====== Listed records
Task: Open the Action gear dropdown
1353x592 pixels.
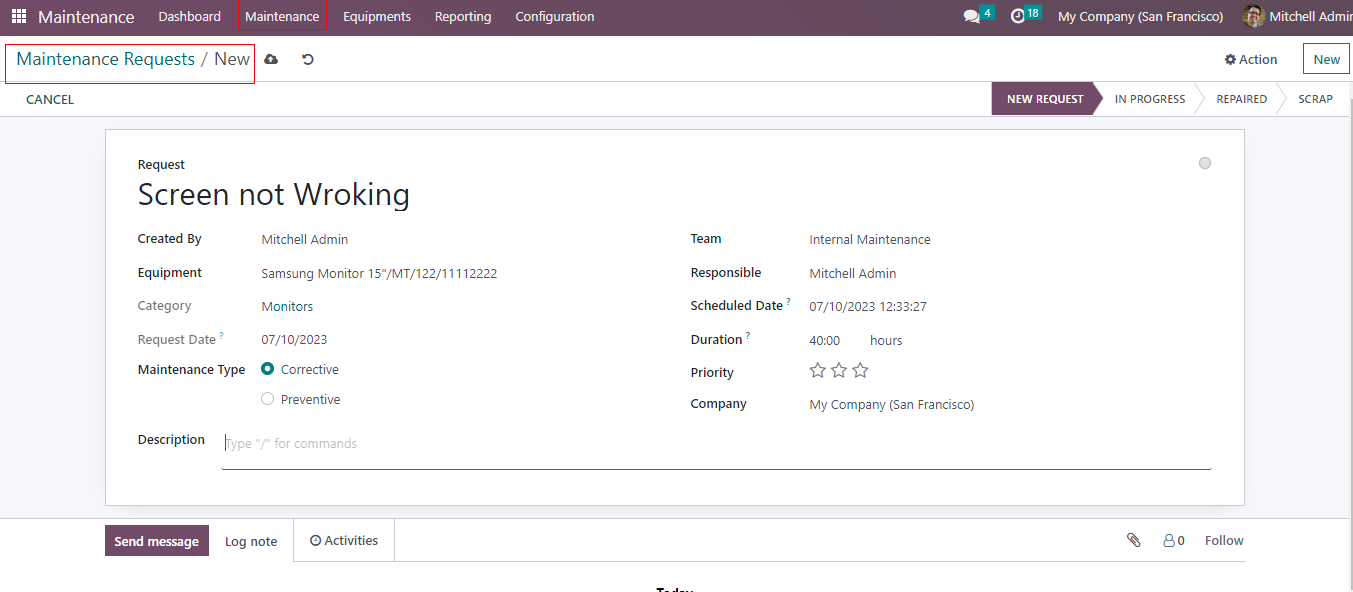Action: coord(1251,60)
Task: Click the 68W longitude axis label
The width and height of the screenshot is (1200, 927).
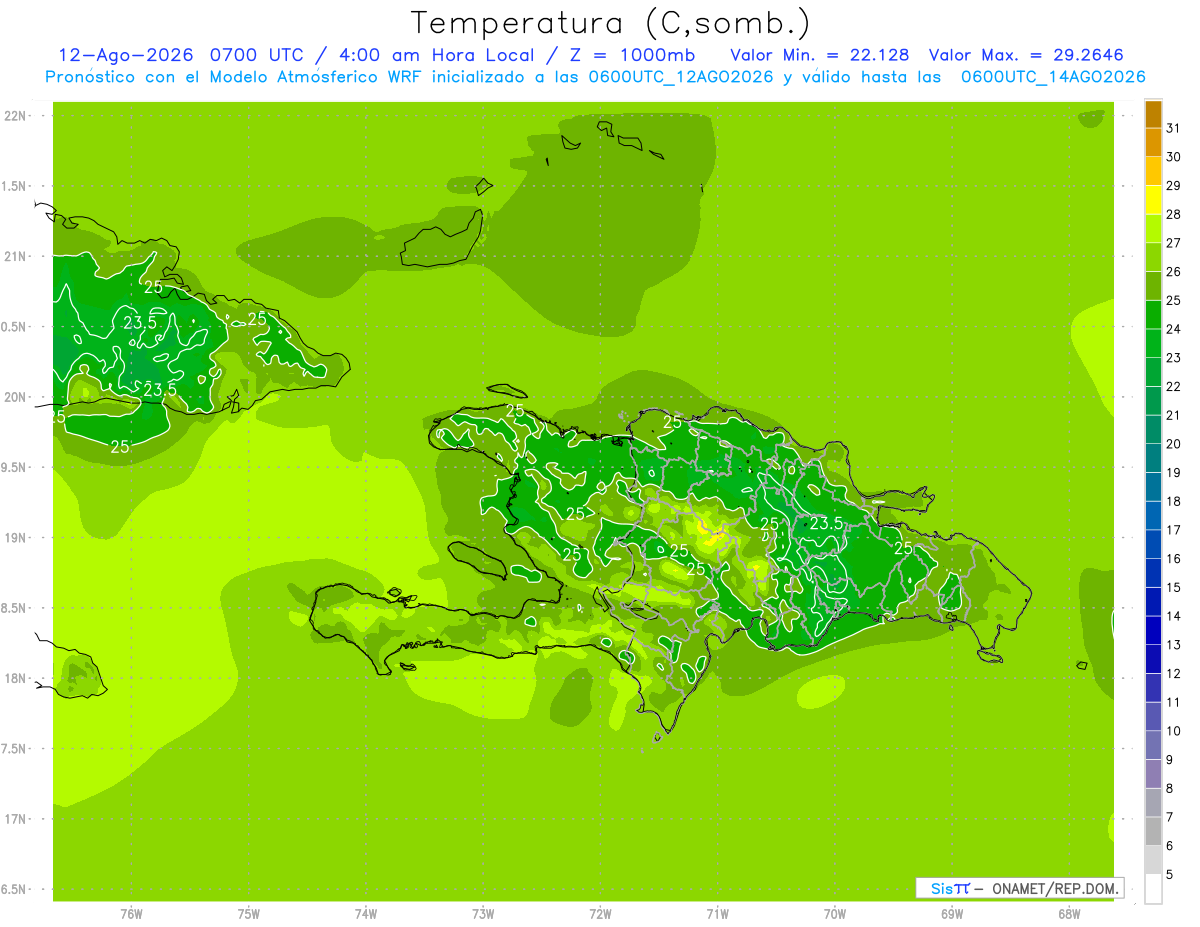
============
**Problem description:** For this exercise, retype the data above exactly and skip every image.

**Result of this task:**
Task: Open the Action gear dropdown
1353x592 pixels.
Action: coord(1251,60)
Task: Click the 68W longitude axis label
The width and height of the screenshot is (1200, 927).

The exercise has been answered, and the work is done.